The alert went out 18 minutes before the end of the trading day, sparking a surge in trading in the shares of several major health-care firms, including Humana and Aetna. The official government announcement was made after trading closed for the day.
On Wednesday, several people familiar with the probe confirmed that the SEC has subpoenaed a Height Securities analyst and Mark Hayes, a health-care lobbyist who advised the firm on legislative issues. Hayes’s law firm, Greenberg Traurig, was also subpoenaed by the SEC, according to the sources, who spoke on the condition of anonymity because the matter was under federal investigation.
The SEC has conducted an interview with Hayes, who voluntarily submitted to four hours of questioning, these people said. The FBI was present at the meeting, suggesting that the Justice Department has taken a deep interest in the matter, one of the people said. A Justice Department spokesman declined to comment on an ongoing investigation.
The SEC also declined to comment, but people familiar with the investigation said the agency began issuing subpoenas in mid-April seeking e-mails and other internal documents after a report on the matter in the Wall Street Journal.
All the parties involved deny any wrongdoing, their attorneys and company officials said.
In a prepared statement to The Post, Andrew Parmentier, Height Securities’ managing director, said the firm’s alert “was based on careful and close analysis of the facts, and was solid, sound research in accordance with applicable laws and regulations.”
People familiar with the investigation said Height has not received a SEC subpoena.
SEC and Justice Department investigators recently have been escalating a crackdown on insider trading, setting their sights on some of the most powerful traders on Wall Street. The case opens a new front in this campaign by going after firms in the agencies’ back yard in Washington.
Defining the contours of the political intelligence world can be difficult. It ranges from law firms and lobbyists to small, boutique investigative firms. What many have in common are their customers: hedge funds and other major investors.
Law firms have long made money by offering legislative and regulatory insights to company executives. Even in the 1980s, the infamous trader Ivan Boesky hired lobbyists to figure out whether Congress would block Standard Oil of California’s bid to acquire Gulf Corp.
What’s different now is that many firms specialize in harvesting information in Washington for profit on Wall Street.
The global market for policy research and political intelligence was worth more than $400 million in revenue in 2009, according to Integrity Research Associates, which tracks the U.S. equity research industry. The group estimates that the political intelligence business has more than doubled in size over a decade.
But efforts to shed light on that growing industry have fallen flat. Congress abandoned a push that would have required the industry to report its activities to federal regulators, just as lobbyists must do.
In a report released last month, the Government Accountability Office said it could not quantify how much political intelligence the industry sold to clients or the nature of the compensation it received. The GAO said the information is often bundled with research and other materials, making it tough to gauge the industry’s activity or its effect on investors.

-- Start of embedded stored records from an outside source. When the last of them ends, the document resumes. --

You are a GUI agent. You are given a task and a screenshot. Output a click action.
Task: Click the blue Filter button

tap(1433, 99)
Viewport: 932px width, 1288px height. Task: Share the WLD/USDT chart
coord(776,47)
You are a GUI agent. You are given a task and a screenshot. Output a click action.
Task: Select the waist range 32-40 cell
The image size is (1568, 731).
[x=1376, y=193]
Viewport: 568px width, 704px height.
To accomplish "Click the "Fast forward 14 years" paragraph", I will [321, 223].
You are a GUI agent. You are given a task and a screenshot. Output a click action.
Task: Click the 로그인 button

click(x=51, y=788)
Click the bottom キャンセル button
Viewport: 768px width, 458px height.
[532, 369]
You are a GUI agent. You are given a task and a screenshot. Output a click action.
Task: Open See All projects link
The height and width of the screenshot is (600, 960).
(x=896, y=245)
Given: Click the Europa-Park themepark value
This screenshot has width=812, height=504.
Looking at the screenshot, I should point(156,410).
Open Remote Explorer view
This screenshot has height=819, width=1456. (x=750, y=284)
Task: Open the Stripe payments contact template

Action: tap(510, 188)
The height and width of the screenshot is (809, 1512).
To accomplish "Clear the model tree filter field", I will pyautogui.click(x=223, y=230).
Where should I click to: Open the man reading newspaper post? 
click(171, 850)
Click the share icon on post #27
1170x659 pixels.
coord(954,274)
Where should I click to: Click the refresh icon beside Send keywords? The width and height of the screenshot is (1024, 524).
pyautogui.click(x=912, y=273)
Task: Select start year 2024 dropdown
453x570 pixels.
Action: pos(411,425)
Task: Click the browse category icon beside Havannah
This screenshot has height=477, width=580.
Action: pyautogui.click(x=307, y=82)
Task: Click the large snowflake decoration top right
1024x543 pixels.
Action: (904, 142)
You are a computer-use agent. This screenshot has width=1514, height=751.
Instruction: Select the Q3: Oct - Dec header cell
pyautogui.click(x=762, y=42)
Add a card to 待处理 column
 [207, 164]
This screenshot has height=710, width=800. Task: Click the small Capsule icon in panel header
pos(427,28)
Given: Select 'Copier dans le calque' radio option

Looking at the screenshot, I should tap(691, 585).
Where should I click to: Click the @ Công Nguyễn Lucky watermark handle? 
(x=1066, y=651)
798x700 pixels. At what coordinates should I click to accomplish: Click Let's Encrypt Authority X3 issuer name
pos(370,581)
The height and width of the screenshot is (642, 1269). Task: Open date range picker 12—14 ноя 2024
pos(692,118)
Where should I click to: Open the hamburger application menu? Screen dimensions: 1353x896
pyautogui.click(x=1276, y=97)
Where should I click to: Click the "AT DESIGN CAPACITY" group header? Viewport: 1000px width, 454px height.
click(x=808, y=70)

The report provided ammunition to critics of the industry, including Sen. Charles E. Grassley (R-Iowa) and Rep. Louise M. Slaughter (D-N.Y.), who said they plan to introduce legislation that would require the firms to disclose their activities and relationships to federal regulators and the public.
More recently, Grassley has waded into the fray by initiating his own investigation into the matter.
Key to Grassley’s inquiries is Hayes, the Greenberg Traurig lawyer, who was also a Humana lobbyist and a former Grassley staffer.